REQUIREMENTS. Print the passage of the mailing list post from "I will on occasion" down to "lose that passion.", reproducing it verbatim.

No they did not. I just threw that in there. I see your point but it does
not change what I believe, which is why I am not going to go round and round
on this. That is what is so nice. We can believe what we want. So what if
someone disagrees with that. That is what makes this and other free nations
so great, that we can do this and not be afraid. Like others on this list
said, I am not going to say anything on this list that I would not say in
person. 
I will on occasion state my views, opinions, beliefs, etc... As will
everyone else. I say what I want to say. If I feel I have to defend what I
say I will, otherwise I just leave it at that. 
I do respect what you and others have to say. We are all very passionate
about what we believe and that is great. I hope that no matter what happens
in this great nation of ours, we never lose that passion.

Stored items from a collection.
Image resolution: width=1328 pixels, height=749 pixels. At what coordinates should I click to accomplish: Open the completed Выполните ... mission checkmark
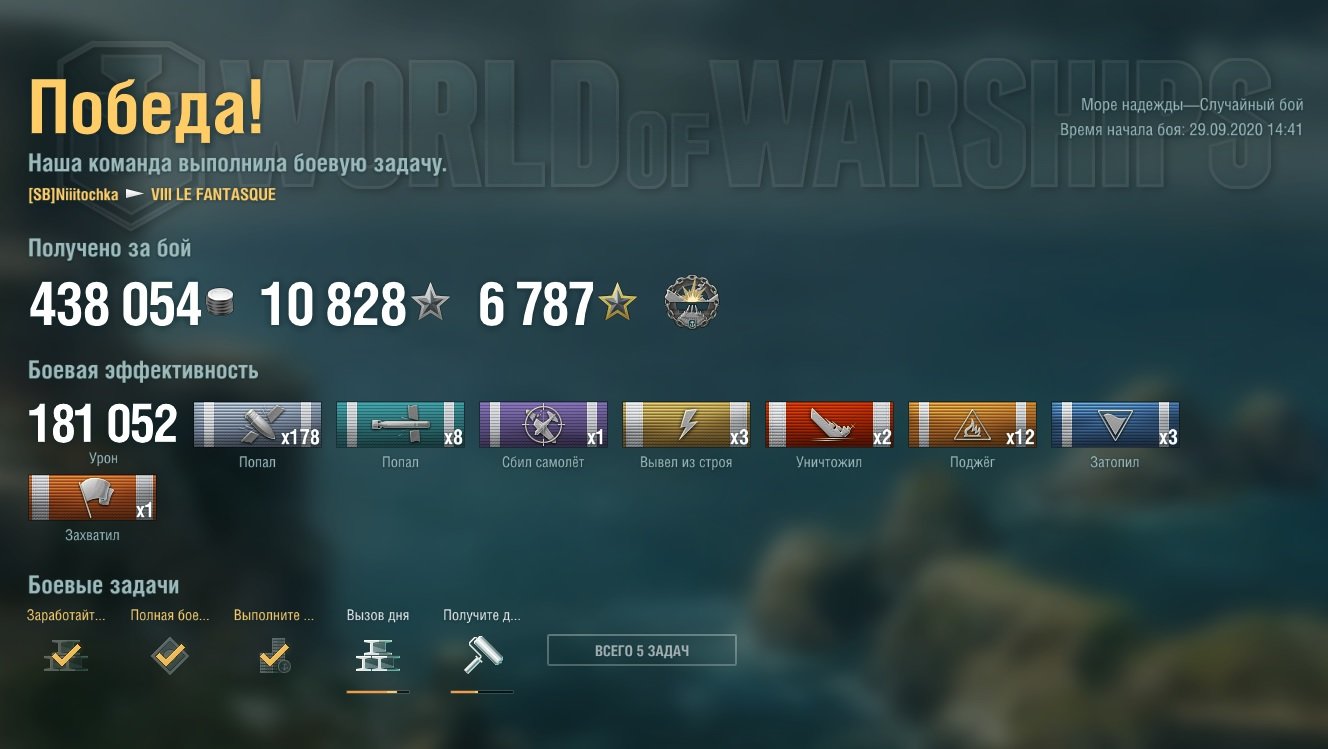[273, 655]
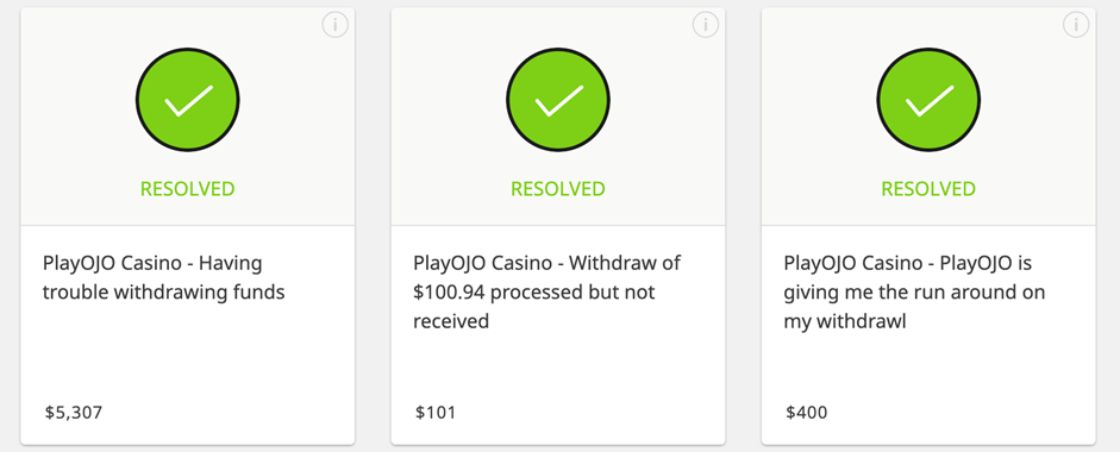Click the $101 amount text

pyautogui.click(x=436, y=413)
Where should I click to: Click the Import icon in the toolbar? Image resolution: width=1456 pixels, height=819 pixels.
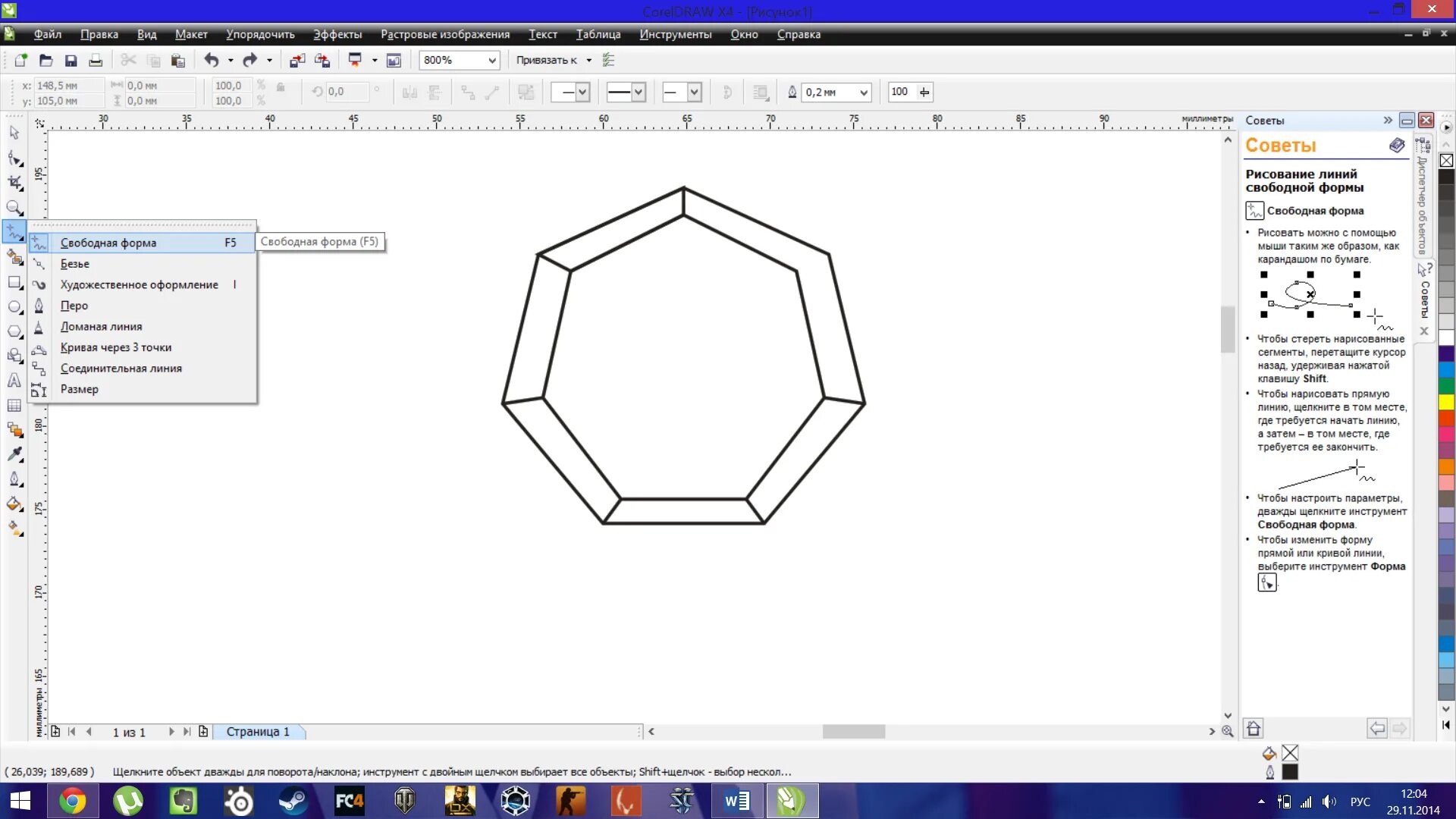tap(297, 61)
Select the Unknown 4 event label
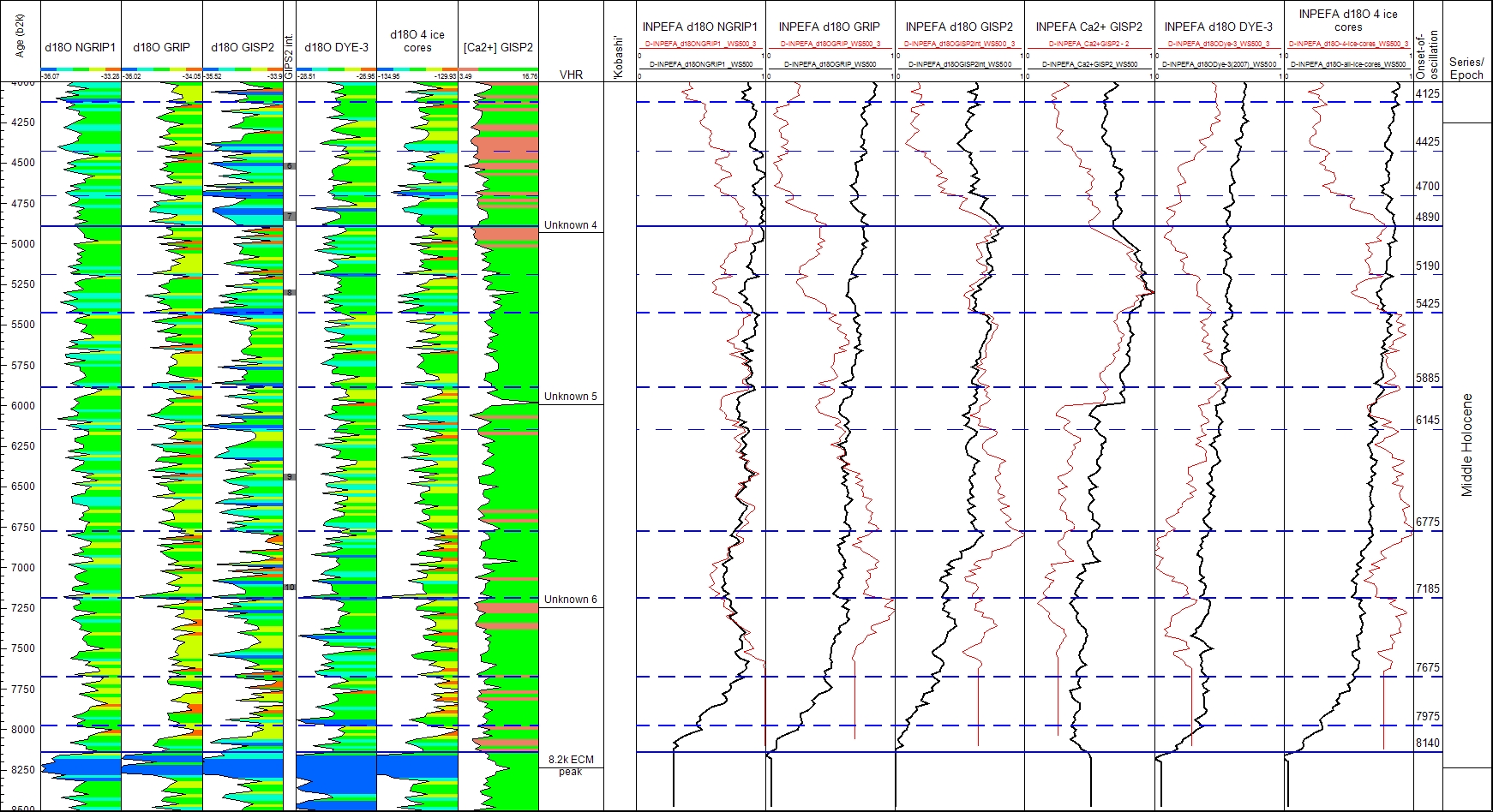 coord(570,225)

RESULT OF THE EXERCISE.
I will on occasion state my views, opinions, beliefs, etc... As will
everyone else. I say what I want to say. If I feel I have to defend what I
say I will, otherwise I just leave it at that. 
I do respect what you and others have to say. We are all very passionate
about what we believe and that is great. I hope that no matter what happens
in this great nation of ours, we never lose that passion.